Reviews

Review: The Hollow (The Mill at Sonning)

Brian Blessed directs this revival of Agatha Christie’s whodunit

Brian Blessed was 16 when he was cast as Edward Angkatell in Agatha Christie‘s 1951 play The Hollow at the Mexborough Theatre Guild in Yorkshire. Many decades have passed since then, but you get the impression that this production of The Hollow at The Mill at Sonning, Blessed’s stage directing debut, probably isn’t all that different from his first experience of the play. Not that that’s a problem per se – you don’t go and see a Christie country house murder mystery if you’re looking for a cutting edge night at the theatre.
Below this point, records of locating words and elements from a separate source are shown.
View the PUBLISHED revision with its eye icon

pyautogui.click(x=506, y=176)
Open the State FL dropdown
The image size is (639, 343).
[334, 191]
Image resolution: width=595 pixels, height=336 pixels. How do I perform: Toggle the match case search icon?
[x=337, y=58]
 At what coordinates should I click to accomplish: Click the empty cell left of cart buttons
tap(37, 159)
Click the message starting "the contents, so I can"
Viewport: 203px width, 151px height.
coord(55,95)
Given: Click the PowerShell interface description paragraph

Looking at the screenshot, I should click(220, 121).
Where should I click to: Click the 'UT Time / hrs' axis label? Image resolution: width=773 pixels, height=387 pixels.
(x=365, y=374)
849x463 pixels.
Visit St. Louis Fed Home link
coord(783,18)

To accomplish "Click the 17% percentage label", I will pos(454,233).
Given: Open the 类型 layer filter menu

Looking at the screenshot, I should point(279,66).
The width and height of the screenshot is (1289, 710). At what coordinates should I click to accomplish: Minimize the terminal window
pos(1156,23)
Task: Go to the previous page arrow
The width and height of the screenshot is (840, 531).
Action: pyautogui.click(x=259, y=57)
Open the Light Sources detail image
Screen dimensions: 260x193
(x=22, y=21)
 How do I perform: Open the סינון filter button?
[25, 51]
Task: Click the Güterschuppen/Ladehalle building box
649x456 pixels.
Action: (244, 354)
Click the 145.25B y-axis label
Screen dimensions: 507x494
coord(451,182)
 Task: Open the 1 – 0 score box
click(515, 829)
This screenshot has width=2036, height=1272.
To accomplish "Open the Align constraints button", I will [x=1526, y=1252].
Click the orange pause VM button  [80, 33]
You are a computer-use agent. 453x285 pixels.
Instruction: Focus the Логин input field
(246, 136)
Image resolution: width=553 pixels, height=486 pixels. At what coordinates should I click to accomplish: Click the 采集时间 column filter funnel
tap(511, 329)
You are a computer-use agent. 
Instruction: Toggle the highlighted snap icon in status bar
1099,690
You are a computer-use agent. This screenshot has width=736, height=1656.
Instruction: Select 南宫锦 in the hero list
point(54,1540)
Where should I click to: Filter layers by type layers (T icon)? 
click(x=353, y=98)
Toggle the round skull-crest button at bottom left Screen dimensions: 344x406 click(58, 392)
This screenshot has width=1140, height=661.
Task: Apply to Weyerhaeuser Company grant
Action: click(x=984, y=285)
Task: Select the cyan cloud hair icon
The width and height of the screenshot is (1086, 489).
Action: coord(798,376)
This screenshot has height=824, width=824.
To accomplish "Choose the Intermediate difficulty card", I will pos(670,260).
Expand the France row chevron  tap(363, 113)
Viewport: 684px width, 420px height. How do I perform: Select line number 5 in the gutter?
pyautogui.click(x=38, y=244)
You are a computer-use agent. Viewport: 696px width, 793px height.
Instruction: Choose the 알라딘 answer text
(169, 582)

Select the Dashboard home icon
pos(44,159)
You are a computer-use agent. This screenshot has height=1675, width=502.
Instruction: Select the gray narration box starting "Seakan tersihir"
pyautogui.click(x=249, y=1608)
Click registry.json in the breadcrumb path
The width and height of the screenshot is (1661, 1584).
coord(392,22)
What Blessed has created, with the help of set designer Dinah England, lighting designer Matthew Biss and sound designer Matt Smee is a perfectly serviceable and enjoyable whodunit with a generous smattering of laughs and a successfully pulled off switcheroo.

The laughs are largely reliant on Hildegard Neil in the role of Lady Angkatell, the "batty" but charming hostess of The Hollow, a suburban villa outside London where the housemaid still brings breakfast in bed and weekend guests still dress for dinner. Neil, who happens to be married to Blessed, gets all Christie’s best lines and delivers them with considerable panache. "The worst of murder is that it upsets the servants so much," she says, shortly after discovering that one of her guests, a distant cousin by the name of Dr John Christow, has been shot by person or persons unknown.

Emily Stride has a good time with John’s spineless wife Gerda and Leanne Rowe is all attitude as Veronica Craye, the Hollywood film star who just happens to be renting the cottage down the lane. But not all the casting is so successful. Jason Riddington lacks the charisma to make John a believable love interest, a problem for a plot that hinges on jealousy and revenge. And Rosalind Blessed (Blessed and Neil’s daughter) never feels quite at home in the role of Henrietta Angkatell, another cousin down for the weekend, who also happens to be having an affair with John.

Plenty of Christie’s dialogue is pretty creaky, but there’s fun to be had in the business of the servants (George Telfer as Gudgeon the butler and Angharad Berrow as housemaid Doris are a cheery double act) and in Inspector Colquhoun’s (an able Noel White) eventual unravelling of the mystery. This show won’t be rocking anyone’s world, but if you find yourself in the vicinity of The Mill at Sonning this summer, you won’t regret joining Blessed on this light-hearted trip down memory lane.

The Hollow runs at the Mill at Sonning until 27 August.